More generally, we need to be clear that concessional finance is not the only—or even perhaps the most important—policy supporting development. Policies around the flow of goods, people, and ideas are as important as those around capital. Similarly, GPGs receive too little attention, and little research exists that values these goods and considers the trade-offs between them and other areas. Common measures appear to be present in many of these issues.

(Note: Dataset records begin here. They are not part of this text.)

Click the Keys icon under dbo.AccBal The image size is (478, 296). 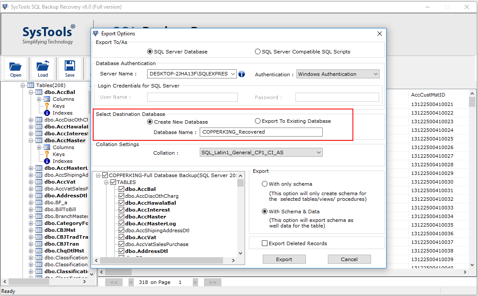click(x=47, y=106)
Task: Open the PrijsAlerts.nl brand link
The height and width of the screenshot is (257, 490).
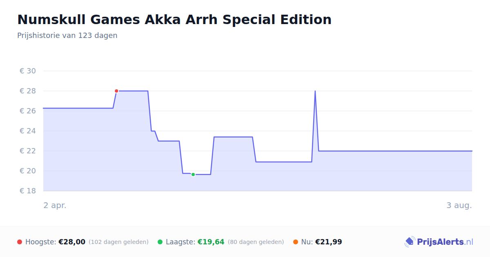Action: [439, 242]
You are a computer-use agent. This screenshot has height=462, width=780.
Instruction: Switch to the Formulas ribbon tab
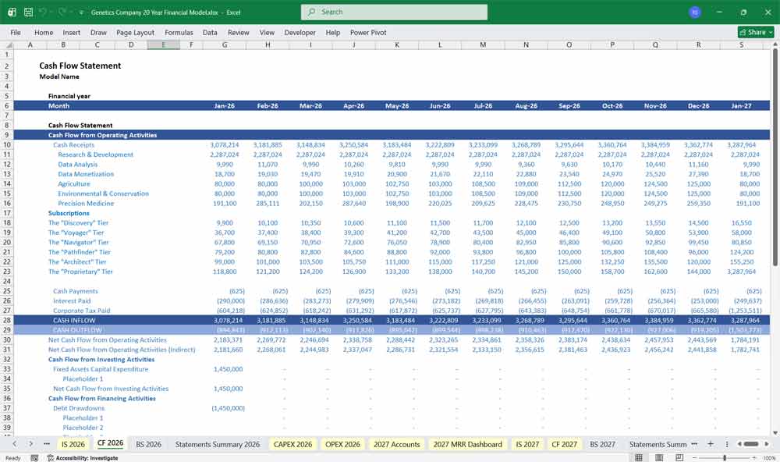179,32
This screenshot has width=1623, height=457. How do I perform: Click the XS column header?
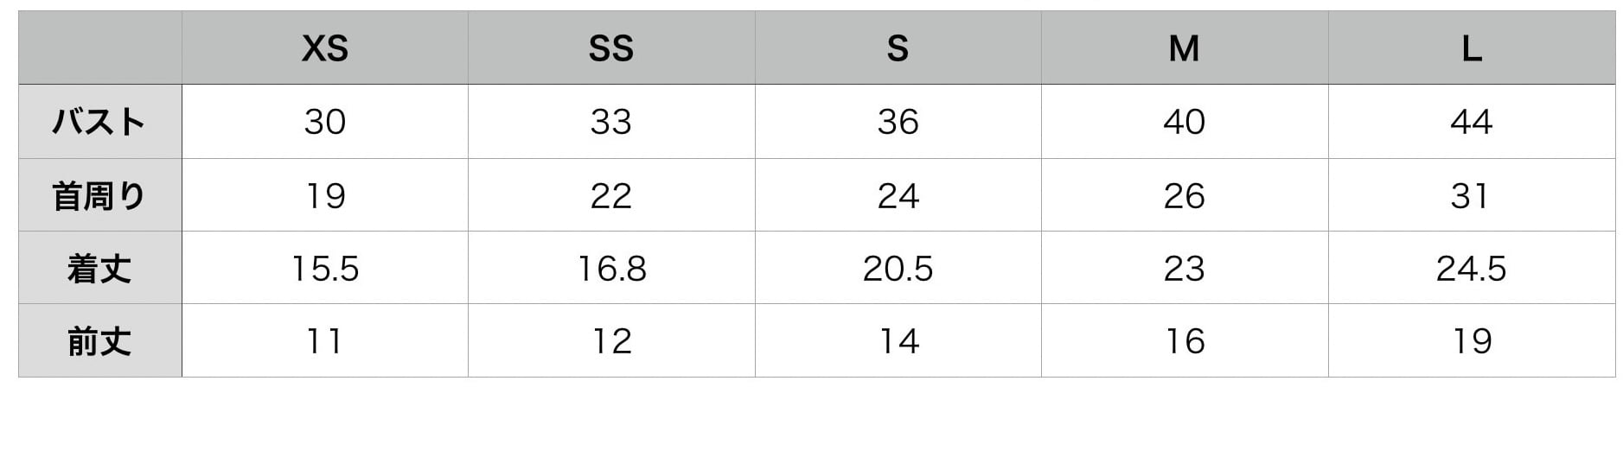coord(325,48)
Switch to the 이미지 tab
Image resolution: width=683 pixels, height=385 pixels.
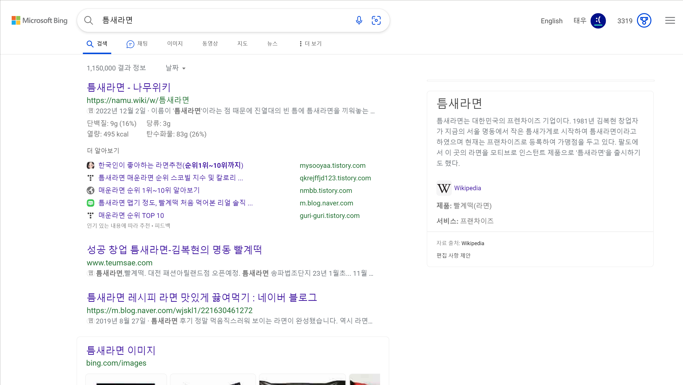(x=175, y=44)
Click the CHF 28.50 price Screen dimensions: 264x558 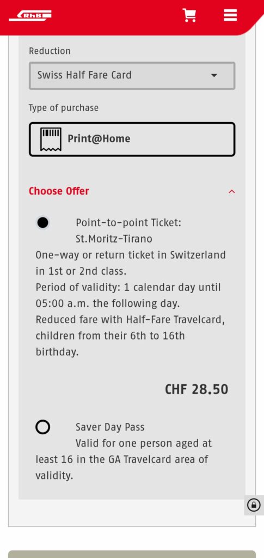197,389
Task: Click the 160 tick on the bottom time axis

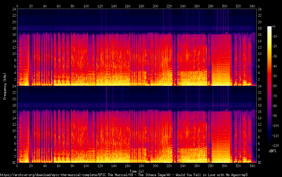Action: 128,166
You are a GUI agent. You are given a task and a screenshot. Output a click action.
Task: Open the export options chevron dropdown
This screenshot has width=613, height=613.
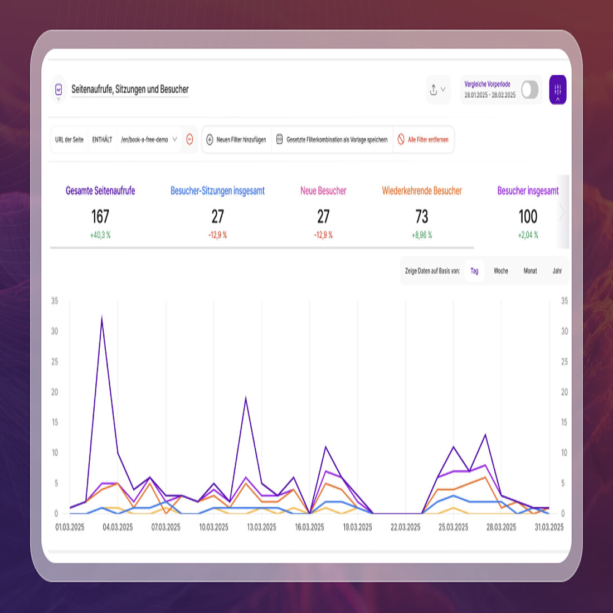(x=444, y=90)
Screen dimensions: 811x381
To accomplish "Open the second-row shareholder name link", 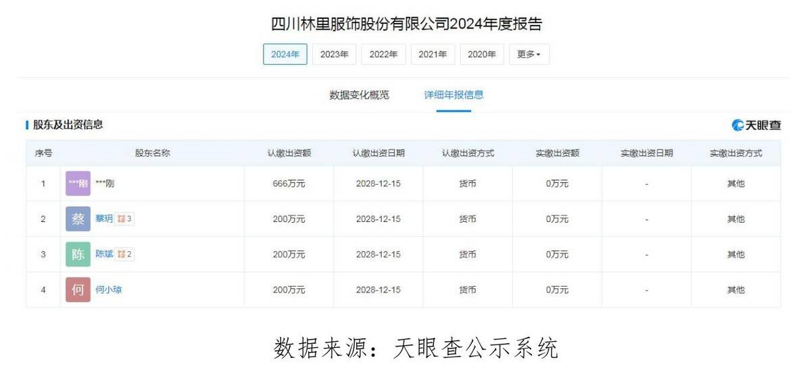I will click(x=104, y=219).
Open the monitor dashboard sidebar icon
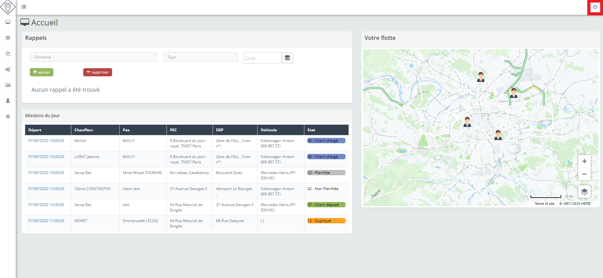Viewport: 603px width, 278px height. (x=8, y=22)
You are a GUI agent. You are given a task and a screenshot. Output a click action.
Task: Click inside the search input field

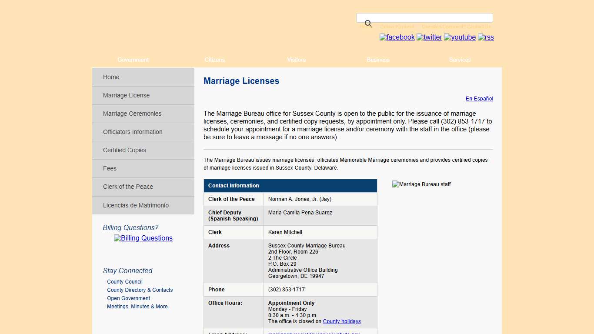tap(424, 17)
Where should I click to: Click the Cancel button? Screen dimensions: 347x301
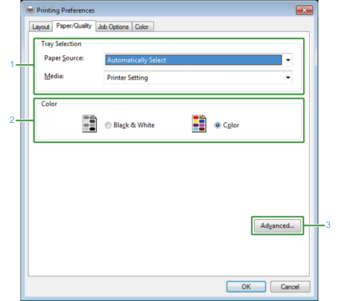(290, 287)
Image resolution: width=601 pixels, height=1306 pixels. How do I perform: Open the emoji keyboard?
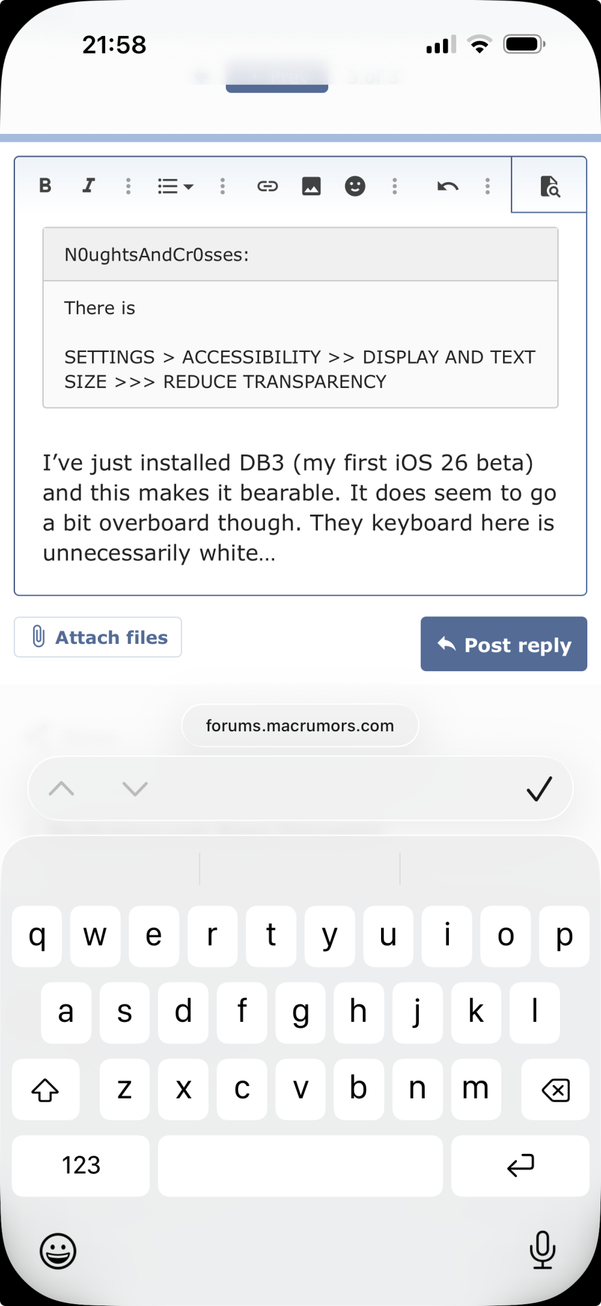pos(57,1251)
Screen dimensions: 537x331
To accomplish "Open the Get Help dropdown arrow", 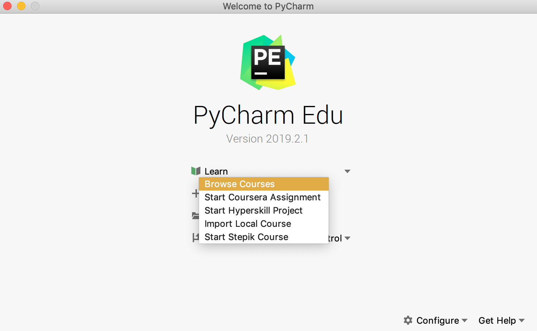I will click(522, 320).
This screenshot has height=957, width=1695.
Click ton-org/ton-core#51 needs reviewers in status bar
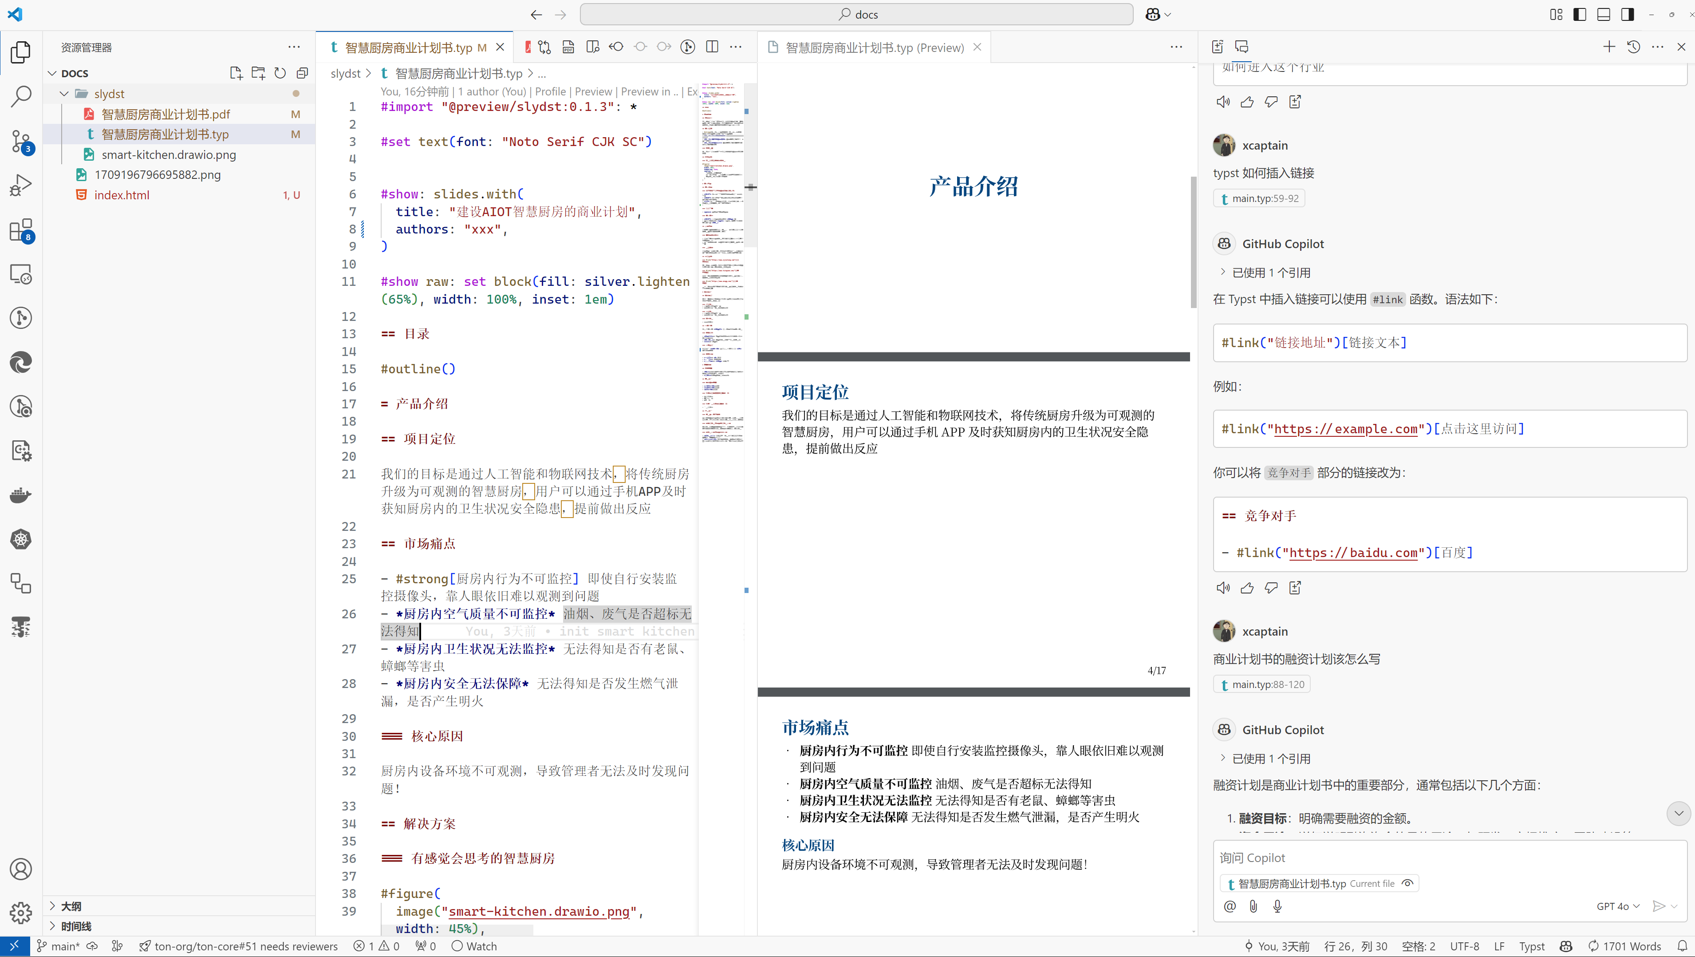tap(240, 946)
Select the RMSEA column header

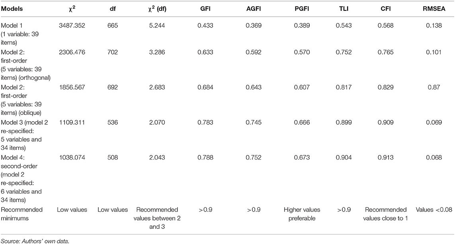coord(434,9)
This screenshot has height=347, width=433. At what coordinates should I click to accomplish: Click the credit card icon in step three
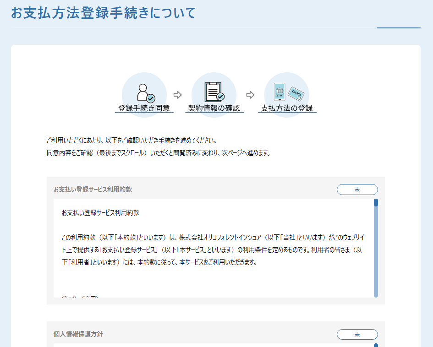(x=296, y=93)
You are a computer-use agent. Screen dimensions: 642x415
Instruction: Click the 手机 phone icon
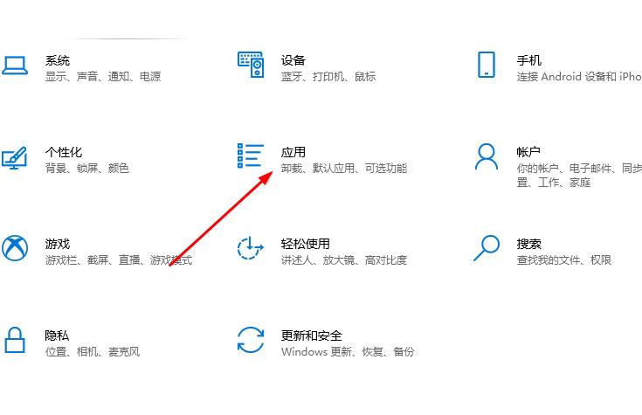(487, 65)
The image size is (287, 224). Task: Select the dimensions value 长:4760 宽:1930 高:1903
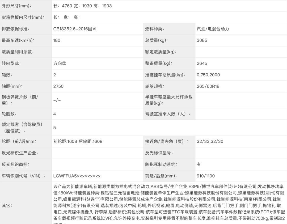point(82,6)
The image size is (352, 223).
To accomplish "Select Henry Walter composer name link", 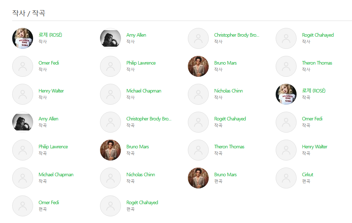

The Center for Global Development will be continuing work in these areas, and it hopes to produce new measures of countries’ commitments to development, which apply to a broader group of major economies, and to evolve its measures of development finance. We hope these will support governments and leaders to reinvigorate their commitments to effectiveness, and help build a new consensus on effective aid and development that will accelerate the achievement of the global goals.


  1. 1.

    A fuller definition of “development” in this section would be “activities that directly enhance welfare of people—particularly those in poverty or extreme poverty—in another country; and/or that is likely to lead to stronger economic, environmental, or social growth”.This is a broad definition that, in principle, would encompass any policies or actions that affect other countries, including, for example, positions in international and regional fora. In practice, we are mainly concerned with those that have the biggest—or a material—impact on others. For example, a single vote at the UN or European Union would be unlikely to qualify as material, but failure to adopt certain international treaties would.

  2. 2.

    According to this measure, in 2017, several other countries would have qualified if the G20 was purely defined by GDP at market prices. For example, Nigeria, Iran, Poland, Switzerland, and Thailand have absolute GDPs higher than the smallest economy in the G20 (South Africa).

  3. 3.

    I explain the rationale for the groupings below. For a detailed description of the rationale and evidence supporting the impact of policies on development, see Robinson et al. (2018).

  4. 4.

    This suggestion was made by Pierre Jacquet in a December 2018 workshop at CGD on the future of measuring commitment to development.

  5. 5.

    The Global Partnership was created at the Fourth High-Level Forum on Aid Effectiveness in Busan in 2011 (GPEDC, n.d.-a).

  6. 6.

    For a current indicator framework, see the GPEDC (n.d.-b).

  7. 7.

    In 1968, the United Nations Conference on Trade and Development released a paper identifying and discussing the impact of tied aid. This report was followed by a condemnation of the practice by the Pearson Commission. Jepma (1991) found that the value of aid was reduced 13–23 per cent by the practice of tying. Despite recent progress, the OECD continues to push for untying aid (OECD, n.d.-d).

  8. 8.

    See the GPEDC (n.d.-b) for a current indicator framework.

  9. 9.

    “MOPAN assessments provide a snapshot of four dimensions of organisational effectiveness (strategic management, operational management, relationship management, and knowledge management), but also cover development effectiveness (results)” (Multilateral Organisation Performance Assessment Network, n.d.).

  10. 10.

    China received aid that grew from near zero in 1980 to a peak of 0.725 per cent of GDP in 1993 before falling to 0.146 per cent in 2000, and to 0.1 per cent in 2003 and below zero (i.e. a net donor) after 2010 (World Bank, n.d.-b).